National Right to
Life
What appears below is a press release issued by the National Right to Life
Committee (NRLC) in Washington, D.C., Thursday, July 11, 2002, at noon Eastern
Time.
National Right to Life Response
to Bioethics Council Report on Human Cloning
The President's Council on Bioethics today issued its report on human cloning.
The National Right to Life Committee (NRLC), the nation's major pro-life
organization, issued the following statement, which may be attributed to Douglas
Johnson, legislative director:
Senators Feinstein, Specter, Hatch, Daschle, and others are pushing for
legislation that would authorize the cloning of human embryos and make the FBI
responsible for enforcing a 14-day deadline for killing them. Any senator who
votes for this clone-to-kill bill would be directly repudiating the Council's
majority recommendation, which is to ban all cloning of human embryos for at
least four years. Any such senator would also be rejecting the position of the
61% of the public who, in a May Gallup poll, opposed "cloning of human embryos
for medical research."
We strongly favor a permanent ban on all human cloning, such as the House has
passed and President Bush supports. However, we could support legislation to
temporarily ban human cloning, but such a moratorium should apply equally to
human cloning for any purpose.
We welcome the Council's rejection, apparently unanimous, of attempts by the
pro-cloning advocacy groups to deceive the public into believing that cloning
human embryos is not really "cloning" or does not really produce "human
embryos." (For example, on June 14 Senator Feinstein said on the Senate floor
that the bill she supports would permit research on what she called
"unfertilized eggs" up to 14 days old, and she even asserted that an
"unfertilized egg is not capable of becoming a human being.") The Council
declares that somatic cell nuclear transfer using human genetic material is
indeed "human cloning," and indeed produces a "human embryo" – not merely
"cells" or "stem cells" as some journalists have recently written.

**Data for analysis**
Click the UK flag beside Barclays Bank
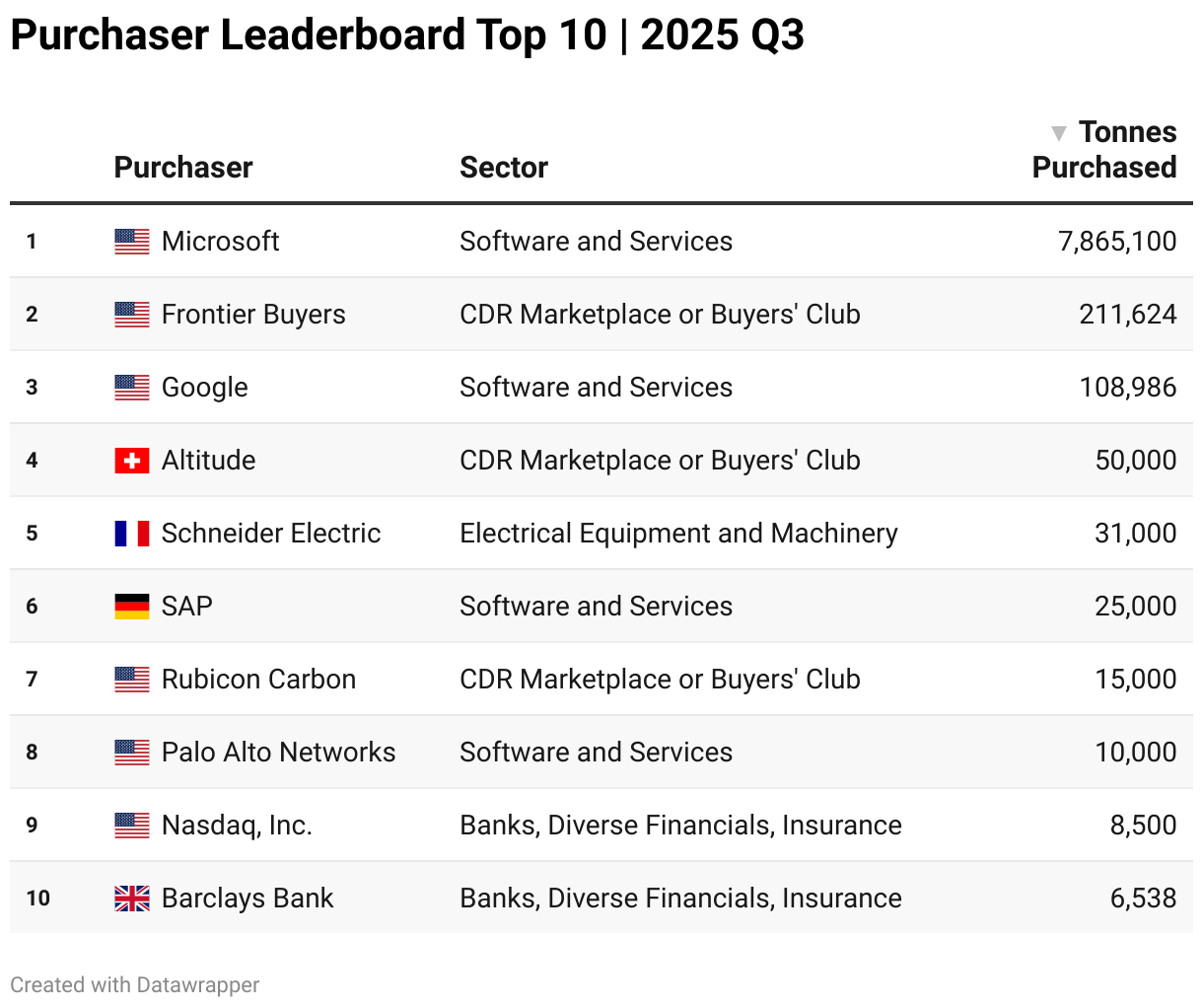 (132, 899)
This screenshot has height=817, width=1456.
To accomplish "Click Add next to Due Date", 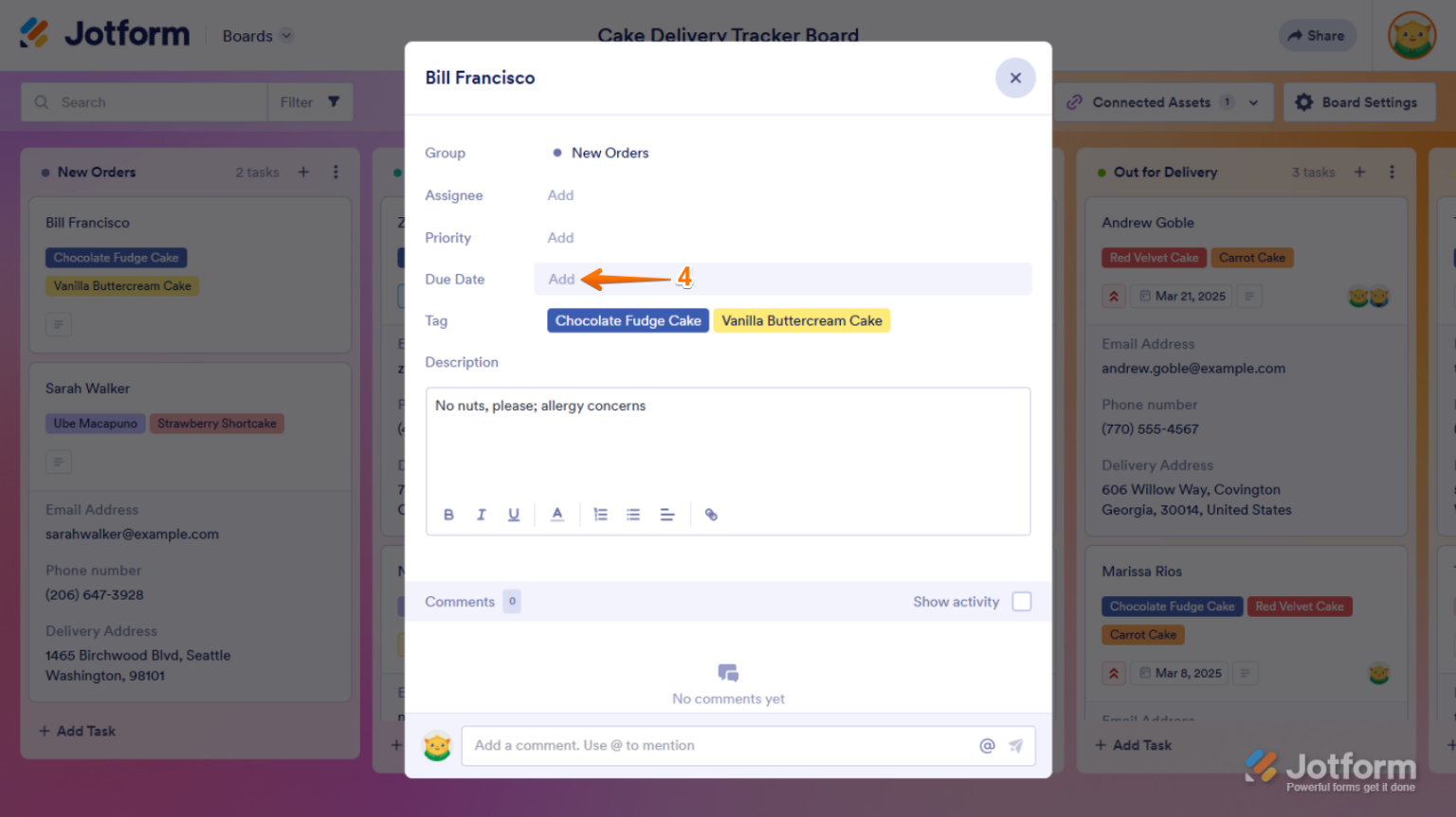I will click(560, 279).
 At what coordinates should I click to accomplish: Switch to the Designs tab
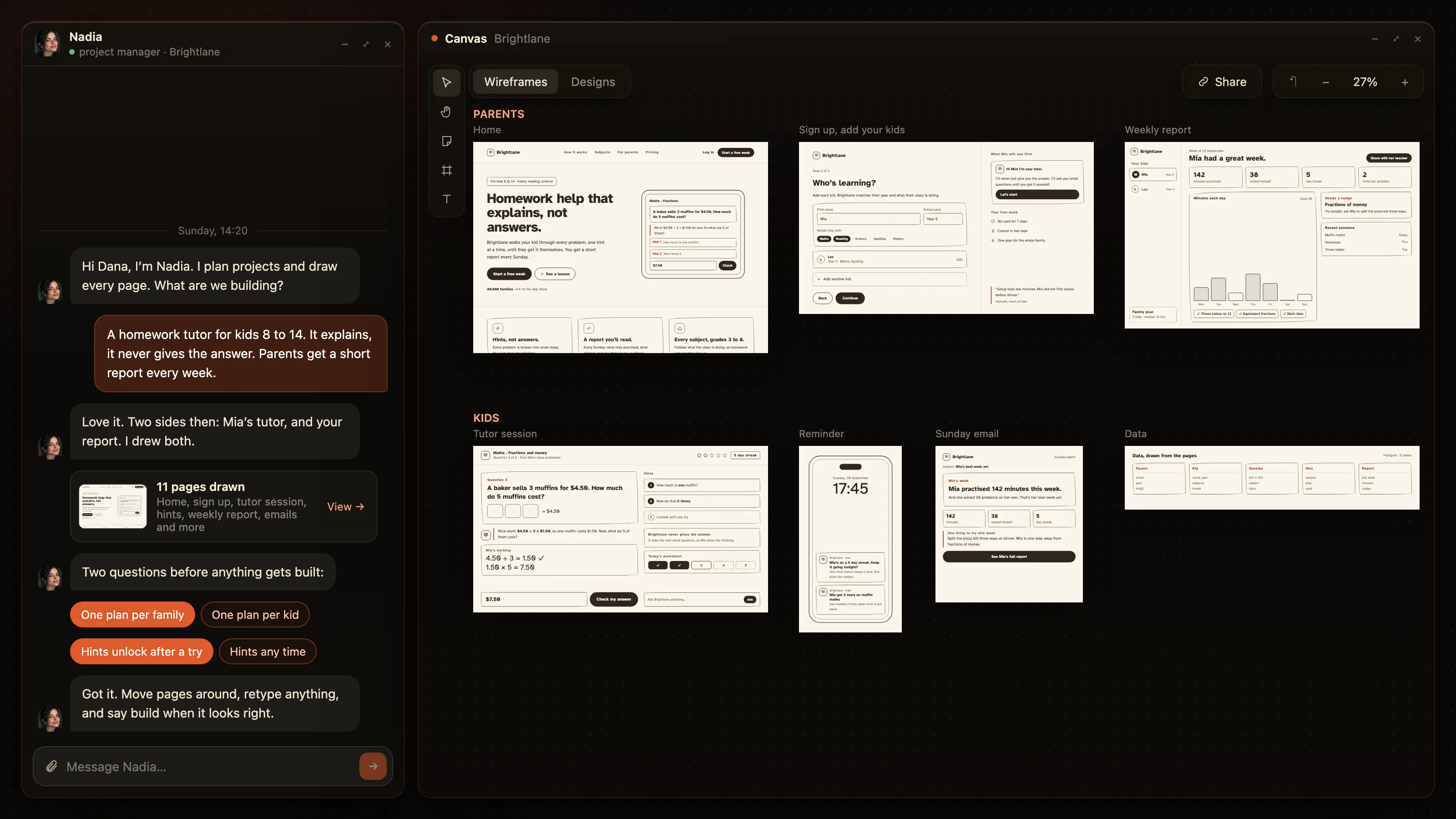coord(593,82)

**Required actions**
**A)** In the press release, what share of the public opposed "cloning of human embryos for medical research" in the May Gallup poll?
**B)** List every senator the press release names as pushing for the legislation that would authorize cloning human embryos.

**Written answers**
**A)** 61%

**B)** Feinstein, Specter, Hatch, Daschle